### DOCUMENT SEGMENT
Tuesday, August 7, 2012

Radio Shack PRO-2038 Scanner Review

I wanted a way to have a permanent receiver in the shack for monitoring local VHF/UHF amateur activity. Something I could just leave on all the time and never be tempted to remove from the shack and put in a car. I could have just bought a ham transceiver, but I decided a scanner might be a better fit for a couple of reasons:
  1. Cost: I got my scanner for $20 shipped. It being so cheap I will be less tempted to ever take it out of the shack, because I have real radios for that. If I really feel the need to have a scanner in the car or in the field, I can cheaply buy another one.
  2. Speed: Scanners are blazingly fast, even old ones. Most ham radios scan very slowly, especially the older cheaper ones. With lots of channels programmed, you're lucky if it ever stops on any activity, and if it does half the time you just catch the squelch tail.
  3. Frequency coverage: Even cheap scanners cover 28mhz through 450mhz; some go up to 900MHz.
I found a Radio Shack PRO-2038 scanner on eBay, and won it for $20, shipped. I know it's a rebadged Uniden, but I'm not sure the equivalent Uniden model.

Being somewhat new to scanners in general, I was a bit surprised to discover how it "really" worked. It's billed as a "50 channel" scanner. The reality is more complex and, unfortunately for amateur use, limited.

It has six "banks", the first five of which are pre-programmed with relevant frequencies; Fire, police, air, weather, marine VHF. Then there's the "Private" bank, which is where you put your ham channels. Unfortunately the "Private" bank only has 20 channels. So what about the other 30 programmable channels? Turns out they are in the fire and police banks, so you can add new frequencies to those banks. You COULD use them for ham stuff but then you'd also be scanning 500 police frequencies at the same time. Also you can only scan one particular bank at a time, so if you want to monitor fire AND police, or fire AND amateur, SOL; buy two scanners (or one with a more flexible memory system). I guess those are the limits of circa 1993 scanner technology.

### DATASET

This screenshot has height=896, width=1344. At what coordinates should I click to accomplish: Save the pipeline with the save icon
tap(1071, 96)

* * *

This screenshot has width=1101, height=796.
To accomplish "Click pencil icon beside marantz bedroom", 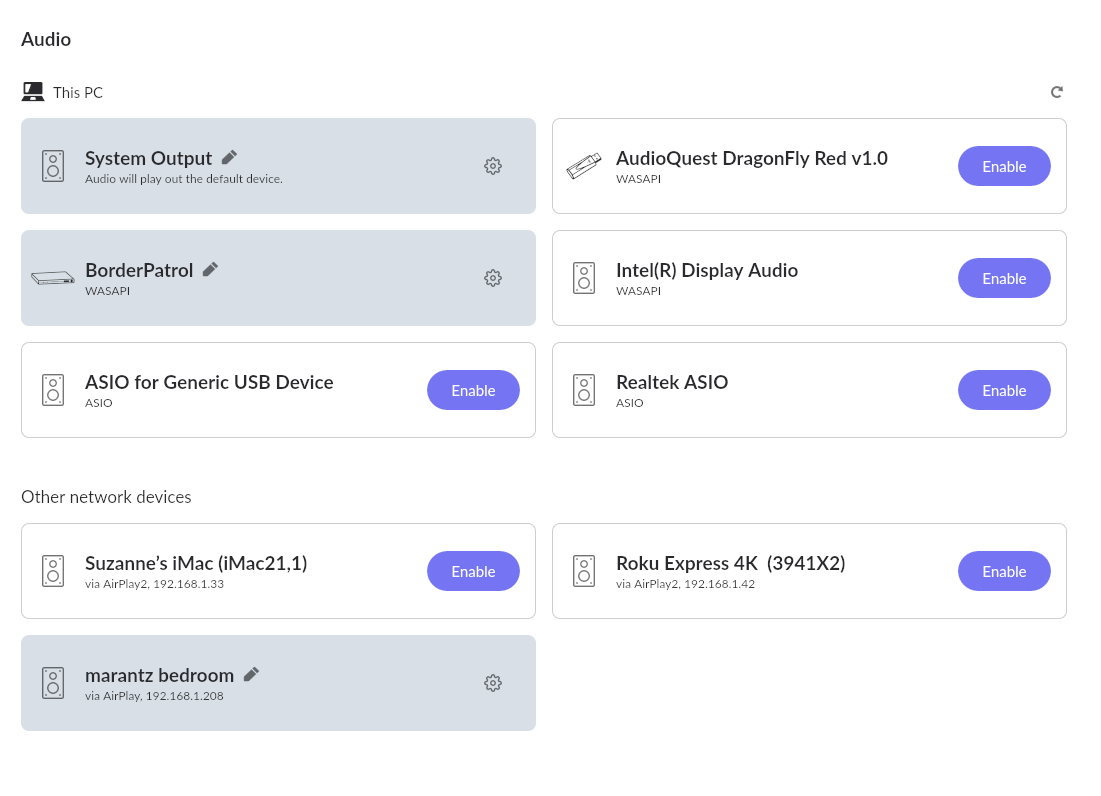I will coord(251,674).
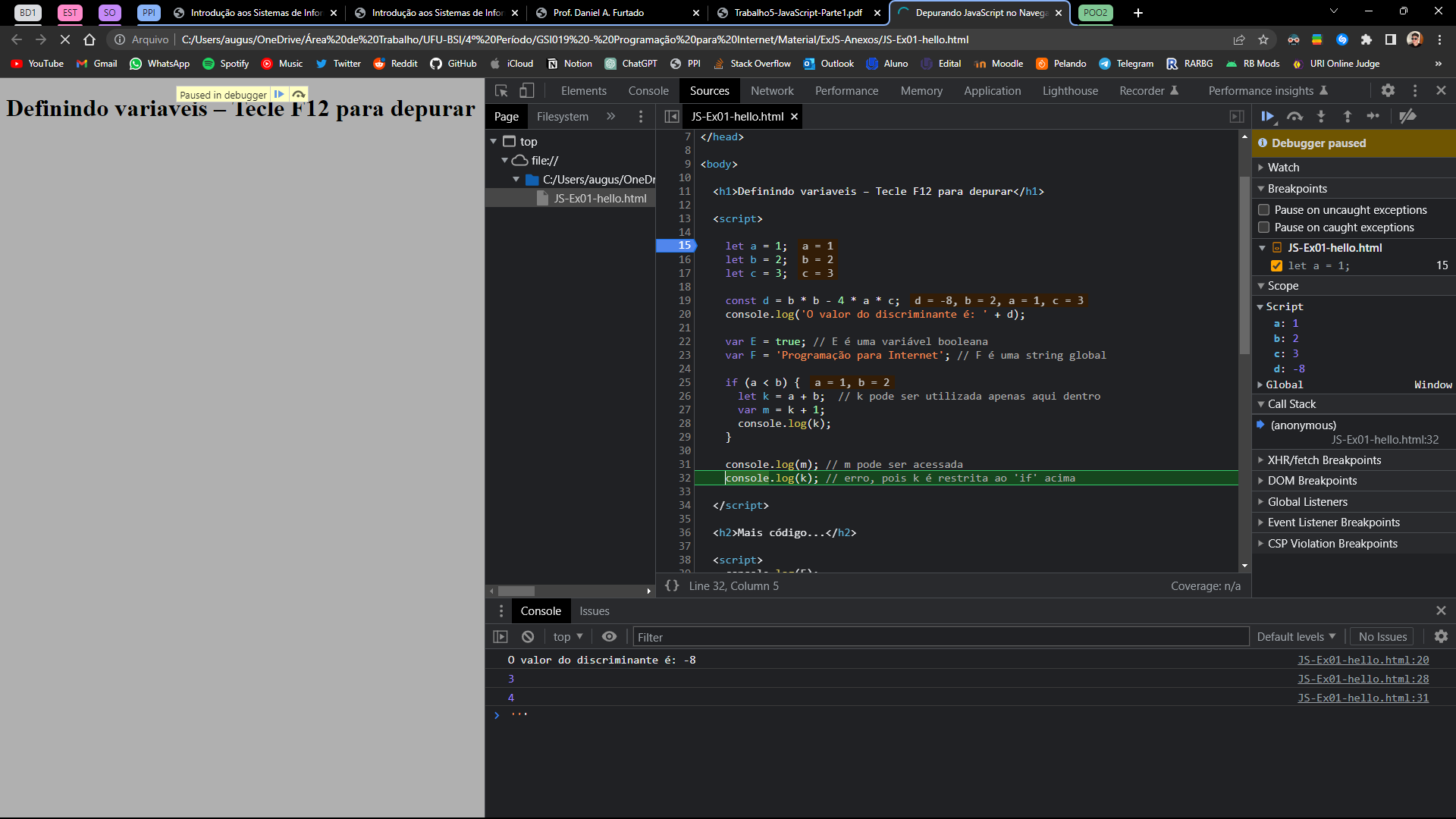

---

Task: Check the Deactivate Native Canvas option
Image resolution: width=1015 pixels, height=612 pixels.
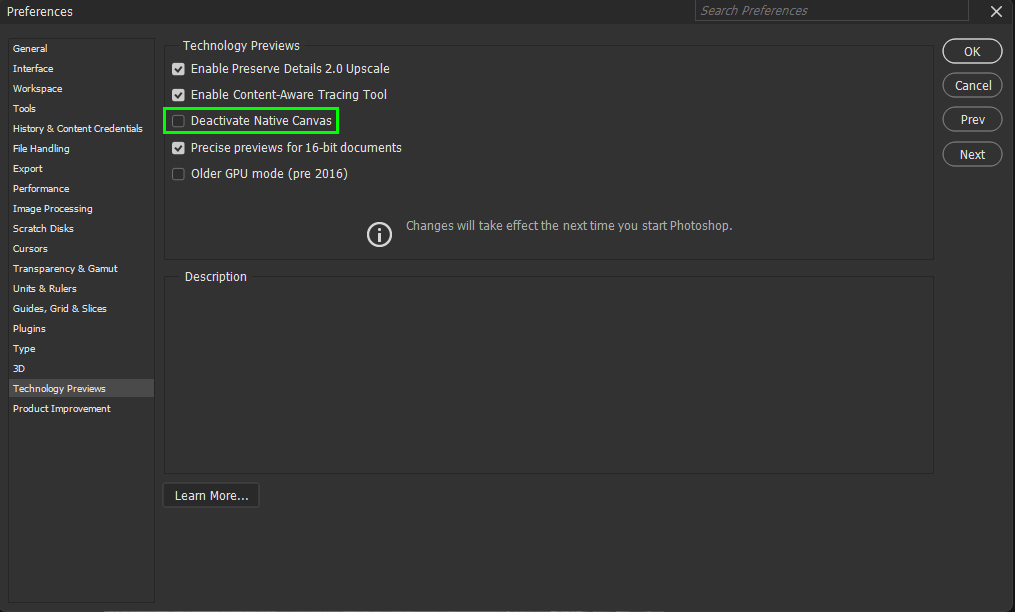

### PROBLEM DETAILS
Reproduce word for word the passage of the scanner review starting with "I found a Radio" and going on through "amateur use, limited.".

### REPLY
I found a Radio Shack PRO-2038 scanner on eBay, and won it for $20, shipped. I know it's a rebadged Uniden, but I'm not sure the equivalent Uniden model.

Being somewhat new to scanners in general, I was a bit surprised to discover how it "really" worked. It's billed as a "50 channel" scanner. The reality is more complex and, unfortunately for amateur use, limited.